Slow Cooker/Crock Pot Salsa PLUS Canning Instructions
You know when you go to your favorite Mexican restaurant and they give you the chips & salsa that you just can’t seem to get enough of? Yeah, this salsa is just like that…
Slow Cooker Salsa
- 7 cups red tomatoes, chopped – cherry tomatoes are AWESOME for their sweetness but you can use any kind!
- 2 large onions,
- 1 green bell pepper
- 1 red bell pepper
- 4 jalapeno peppers, chopped (seeds can be left in for more heat)

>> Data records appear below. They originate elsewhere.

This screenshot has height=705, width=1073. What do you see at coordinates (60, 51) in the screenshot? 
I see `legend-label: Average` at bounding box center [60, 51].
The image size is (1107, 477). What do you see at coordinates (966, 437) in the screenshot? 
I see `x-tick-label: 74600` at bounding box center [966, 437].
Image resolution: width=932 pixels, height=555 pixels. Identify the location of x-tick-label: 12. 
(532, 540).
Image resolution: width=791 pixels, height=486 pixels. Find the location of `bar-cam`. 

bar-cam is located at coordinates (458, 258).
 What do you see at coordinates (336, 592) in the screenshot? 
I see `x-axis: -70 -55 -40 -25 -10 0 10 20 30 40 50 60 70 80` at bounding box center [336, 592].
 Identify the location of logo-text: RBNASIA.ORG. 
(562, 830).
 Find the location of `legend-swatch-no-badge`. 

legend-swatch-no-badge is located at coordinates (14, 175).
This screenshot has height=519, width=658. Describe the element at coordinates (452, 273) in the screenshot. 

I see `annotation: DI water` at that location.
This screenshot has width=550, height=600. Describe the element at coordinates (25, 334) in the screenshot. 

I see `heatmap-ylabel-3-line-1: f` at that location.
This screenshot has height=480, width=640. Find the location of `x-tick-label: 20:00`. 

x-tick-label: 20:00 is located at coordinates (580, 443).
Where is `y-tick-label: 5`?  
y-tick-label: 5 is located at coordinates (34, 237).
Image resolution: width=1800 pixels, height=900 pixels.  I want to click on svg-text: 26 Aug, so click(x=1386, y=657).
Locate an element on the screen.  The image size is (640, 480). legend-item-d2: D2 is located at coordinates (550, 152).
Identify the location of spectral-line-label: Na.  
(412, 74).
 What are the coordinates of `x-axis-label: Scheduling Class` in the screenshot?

- ¼ cup apple cider vinegar
- 1 teaspoon ground coriander
- 1 tablespoons fresh, chopped cilantro
- 3 tablespoons fresh chopped basil
- 1-2 teaspoons salt (to taste)
- In a slow cooker add onions, peppers, tomatoes, apple cider vinegar, and coriander.
- Cook on low for 4-5 hours or high for 3-4.
- Right before salsa is done cooking, add in the cilantro, and basil.
- Allow to slightly cool.
- Spoon the salsa in to a blender or food processor. Pulse until it is the desired thickness.
- Add in salt to taste.
- This salsa can be frozen or you can can it for future use.
Use BallFreshTech Canner – it is so worth the splurge if you do a lot of canning.
- If you are using a water bath method in a large pot bring water to a boil.
- Sanitize your canning jars by submerging them for about 5 minutes.
- Use your canning tongs to remove the jars.
- Spoon salsa into canning jars leaving about ½ inch of space at the top.
- Wipe the rim and place the lids and rings onto the can.
- Using the canning tongs place the jars back into the water bath for about 45 minutes.
- Remove from heat and allow the jars to cool ensuring a secure seal.